>> Start INPUT RECORDS

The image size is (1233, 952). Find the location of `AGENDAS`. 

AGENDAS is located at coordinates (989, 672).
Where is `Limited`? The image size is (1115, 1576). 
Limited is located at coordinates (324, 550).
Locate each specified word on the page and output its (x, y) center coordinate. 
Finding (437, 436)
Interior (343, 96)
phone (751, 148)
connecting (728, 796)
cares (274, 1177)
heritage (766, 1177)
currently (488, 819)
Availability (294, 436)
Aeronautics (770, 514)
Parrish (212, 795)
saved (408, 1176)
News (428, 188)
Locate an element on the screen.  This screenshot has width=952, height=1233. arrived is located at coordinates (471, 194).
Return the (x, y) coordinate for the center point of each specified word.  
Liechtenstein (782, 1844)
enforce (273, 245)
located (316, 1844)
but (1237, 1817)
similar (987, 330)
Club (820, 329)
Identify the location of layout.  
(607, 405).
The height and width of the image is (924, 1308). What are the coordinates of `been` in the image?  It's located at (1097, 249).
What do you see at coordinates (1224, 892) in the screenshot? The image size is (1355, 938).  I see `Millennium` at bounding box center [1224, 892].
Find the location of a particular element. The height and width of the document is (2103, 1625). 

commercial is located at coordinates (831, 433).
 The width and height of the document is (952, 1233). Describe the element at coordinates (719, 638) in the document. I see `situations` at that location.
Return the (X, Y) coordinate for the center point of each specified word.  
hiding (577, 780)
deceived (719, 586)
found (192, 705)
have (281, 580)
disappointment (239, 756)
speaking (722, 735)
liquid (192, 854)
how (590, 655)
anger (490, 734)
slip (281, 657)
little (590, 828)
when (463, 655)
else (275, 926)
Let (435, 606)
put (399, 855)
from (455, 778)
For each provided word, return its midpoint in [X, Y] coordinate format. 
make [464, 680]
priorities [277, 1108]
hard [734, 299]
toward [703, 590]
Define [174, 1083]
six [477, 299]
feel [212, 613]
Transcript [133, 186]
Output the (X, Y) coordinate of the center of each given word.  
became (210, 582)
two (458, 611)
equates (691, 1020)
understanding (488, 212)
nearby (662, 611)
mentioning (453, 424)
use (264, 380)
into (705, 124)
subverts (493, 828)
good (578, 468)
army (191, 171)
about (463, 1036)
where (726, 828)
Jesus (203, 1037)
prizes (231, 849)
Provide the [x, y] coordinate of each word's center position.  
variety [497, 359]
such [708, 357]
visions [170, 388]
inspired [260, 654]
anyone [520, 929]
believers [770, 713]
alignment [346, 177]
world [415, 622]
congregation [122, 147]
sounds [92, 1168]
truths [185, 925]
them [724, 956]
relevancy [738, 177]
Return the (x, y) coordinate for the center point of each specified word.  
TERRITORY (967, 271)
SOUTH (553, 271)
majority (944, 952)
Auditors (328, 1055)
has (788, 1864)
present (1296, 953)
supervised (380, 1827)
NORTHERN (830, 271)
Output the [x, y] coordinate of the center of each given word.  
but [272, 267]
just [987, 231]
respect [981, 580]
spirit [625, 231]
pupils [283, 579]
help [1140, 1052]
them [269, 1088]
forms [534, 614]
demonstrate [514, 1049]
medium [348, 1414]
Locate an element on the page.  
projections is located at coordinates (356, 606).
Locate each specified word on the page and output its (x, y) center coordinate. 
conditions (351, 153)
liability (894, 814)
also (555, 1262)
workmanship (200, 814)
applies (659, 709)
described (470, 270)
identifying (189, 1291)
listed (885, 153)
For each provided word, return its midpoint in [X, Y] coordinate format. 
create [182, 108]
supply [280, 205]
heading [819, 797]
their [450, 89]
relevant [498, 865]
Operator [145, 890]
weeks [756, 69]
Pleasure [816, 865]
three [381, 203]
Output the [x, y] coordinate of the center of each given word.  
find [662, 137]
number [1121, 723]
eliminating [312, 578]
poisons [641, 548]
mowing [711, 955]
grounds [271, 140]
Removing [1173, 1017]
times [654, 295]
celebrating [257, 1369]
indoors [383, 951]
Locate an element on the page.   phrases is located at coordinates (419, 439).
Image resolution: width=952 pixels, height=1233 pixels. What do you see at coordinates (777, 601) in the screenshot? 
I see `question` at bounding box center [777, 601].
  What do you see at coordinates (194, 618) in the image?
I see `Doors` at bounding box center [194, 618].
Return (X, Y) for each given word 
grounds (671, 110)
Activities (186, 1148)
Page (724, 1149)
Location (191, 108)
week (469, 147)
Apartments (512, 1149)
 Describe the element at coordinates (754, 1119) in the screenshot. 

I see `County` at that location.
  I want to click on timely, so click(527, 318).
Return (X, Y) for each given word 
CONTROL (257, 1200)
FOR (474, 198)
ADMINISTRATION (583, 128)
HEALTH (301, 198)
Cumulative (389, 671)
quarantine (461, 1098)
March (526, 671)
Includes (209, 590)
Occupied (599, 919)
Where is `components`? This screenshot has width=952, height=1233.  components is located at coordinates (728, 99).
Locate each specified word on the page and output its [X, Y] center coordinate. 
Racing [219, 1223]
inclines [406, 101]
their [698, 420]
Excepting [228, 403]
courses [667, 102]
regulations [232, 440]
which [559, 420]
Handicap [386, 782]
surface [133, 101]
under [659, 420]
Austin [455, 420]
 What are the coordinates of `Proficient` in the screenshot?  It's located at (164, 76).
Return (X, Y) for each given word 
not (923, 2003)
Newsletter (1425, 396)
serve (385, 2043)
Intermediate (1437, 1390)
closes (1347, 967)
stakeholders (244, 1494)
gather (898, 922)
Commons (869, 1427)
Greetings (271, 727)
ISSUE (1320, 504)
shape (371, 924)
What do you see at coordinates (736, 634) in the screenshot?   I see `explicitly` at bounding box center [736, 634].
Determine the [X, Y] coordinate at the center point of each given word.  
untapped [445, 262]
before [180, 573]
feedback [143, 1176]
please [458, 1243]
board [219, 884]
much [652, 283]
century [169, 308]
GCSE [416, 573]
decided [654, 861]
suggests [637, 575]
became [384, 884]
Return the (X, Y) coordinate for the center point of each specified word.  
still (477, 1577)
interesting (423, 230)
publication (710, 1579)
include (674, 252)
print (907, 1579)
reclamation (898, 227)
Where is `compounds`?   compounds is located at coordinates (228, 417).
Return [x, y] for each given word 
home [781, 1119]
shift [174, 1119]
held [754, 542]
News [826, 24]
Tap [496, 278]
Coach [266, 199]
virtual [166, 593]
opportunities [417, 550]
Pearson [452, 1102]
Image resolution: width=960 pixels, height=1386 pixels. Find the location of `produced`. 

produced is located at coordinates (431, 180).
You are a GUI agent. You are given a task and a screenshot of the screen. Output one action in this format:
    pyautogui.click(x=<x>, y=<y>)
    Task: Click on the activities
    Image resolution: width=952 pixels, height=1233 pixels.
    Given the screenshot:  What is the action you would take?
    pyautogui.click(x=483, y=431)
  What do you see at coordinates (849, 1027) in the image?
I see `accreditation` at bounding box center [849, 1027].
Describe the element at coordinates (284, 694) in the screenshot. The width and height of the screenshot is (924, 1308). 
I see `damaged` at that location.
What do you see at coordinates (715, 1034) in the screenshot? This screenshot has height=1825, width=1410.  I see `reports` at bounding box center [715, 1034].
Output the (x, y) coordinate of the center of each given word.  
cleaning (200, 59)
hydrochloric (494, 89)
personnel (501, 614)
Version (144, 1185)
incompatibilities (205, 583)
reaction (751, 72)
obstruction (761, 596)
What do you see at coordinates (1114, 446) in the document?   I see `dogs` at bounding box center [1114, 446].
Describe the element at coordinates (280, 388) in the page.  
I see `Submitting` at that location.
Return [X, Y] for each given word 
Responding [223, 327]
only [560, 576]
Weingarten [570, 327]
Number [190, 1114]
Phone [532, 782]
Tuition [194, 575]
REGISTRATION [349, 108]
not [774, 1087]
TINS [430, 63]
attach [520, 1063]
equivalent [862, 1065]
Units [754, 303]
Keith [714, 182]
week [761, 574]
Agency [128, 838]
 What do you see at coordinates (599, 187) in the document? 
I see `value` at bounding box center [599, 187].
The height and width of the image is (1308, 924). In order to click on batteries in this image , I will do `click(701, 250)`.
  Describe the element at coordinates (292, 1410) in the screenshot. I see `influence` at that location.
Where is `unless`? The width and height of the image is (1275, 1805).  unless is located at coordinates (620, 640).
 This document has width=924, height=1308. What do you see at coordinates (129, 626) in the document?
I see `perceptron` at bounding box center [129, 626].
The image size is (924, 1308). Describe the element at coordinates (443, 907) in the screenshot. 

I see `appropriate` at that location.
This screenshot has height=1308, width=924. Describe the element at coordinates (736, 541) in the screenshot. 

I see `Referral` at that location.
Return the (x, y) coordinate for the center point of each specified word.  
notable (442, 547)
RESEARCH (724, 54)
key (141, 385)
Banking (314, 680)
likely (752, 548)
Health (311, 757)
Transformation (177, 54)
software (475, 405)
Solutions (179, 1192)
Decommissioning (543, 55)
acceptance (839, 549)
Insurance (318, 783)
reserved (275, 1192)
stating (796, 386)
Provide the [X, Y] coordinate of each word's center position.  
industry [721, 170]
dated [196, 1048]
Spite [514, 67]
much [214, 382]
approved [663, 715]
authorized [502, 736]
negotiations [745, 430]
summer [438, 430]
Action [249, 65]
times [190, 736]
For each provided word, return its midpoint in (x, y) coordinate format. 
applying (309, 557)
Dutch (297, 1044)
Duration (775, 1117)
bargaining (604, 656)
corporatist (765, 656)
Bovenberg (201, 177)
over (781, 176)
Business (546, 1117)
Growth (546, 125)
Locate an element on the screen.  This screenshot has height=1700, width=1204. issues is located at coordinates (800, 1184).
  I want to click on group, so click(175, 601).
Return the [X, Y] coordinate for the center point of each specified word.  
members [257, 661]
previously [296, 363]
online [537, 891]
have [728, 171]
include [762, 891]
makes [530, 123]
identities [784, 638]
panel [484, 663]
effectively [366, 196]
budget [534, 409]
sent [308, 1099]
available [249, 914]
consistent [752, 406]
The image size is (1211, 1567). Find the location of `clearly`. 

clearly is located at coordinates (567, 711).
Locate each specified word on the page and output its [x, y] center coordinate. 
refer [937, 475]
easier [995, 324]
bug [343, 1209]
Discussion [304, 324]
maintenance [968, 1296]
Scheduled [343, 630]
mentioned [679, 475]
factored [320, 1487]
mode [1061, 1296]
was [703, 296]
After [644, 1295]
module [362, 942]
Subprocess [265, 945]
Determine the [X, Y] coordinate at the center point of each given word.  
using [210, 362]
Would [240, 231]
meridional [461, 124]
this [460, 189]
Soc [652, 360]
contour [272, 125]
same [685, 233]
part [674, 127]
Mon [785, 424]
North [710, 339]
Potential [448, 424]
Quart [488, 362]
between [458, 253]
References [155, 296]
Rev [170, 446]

>> End INPUT RECORDS

[PROMPT] Please retype the rows starting at the line that contains "Banking (314, 680)" and ending at the line that contains "Dutch (297, 1044)". Include both of those lines.

[REPLY TO THE EXERCISE]
Banking (314, 680)
likely (752, 548)
Health (311, 757)
Transformation (177, 54)
software (475, 405)
Solutions (179, 1192)
Decommissioning (543, 55)
acceptance (839, 549)
Insurance (318, 783)
reserved (275, 1192)
stating (796, 386)
Provide the [X, Y] coordinate of each word's center position.  
industry [721, 170]
dated [196, 1048]
Spite [514, 67]
much [214, 382]
approved [663, 715]
authorized [502, 736]
negotiations [745, 430]
summer [438, 430]
Action [249, 65]
times [190, 736]
For each provided word, return its midpoint in (x, y) coordinate format. 
applying (309, 557)
Dutch (297, 1044)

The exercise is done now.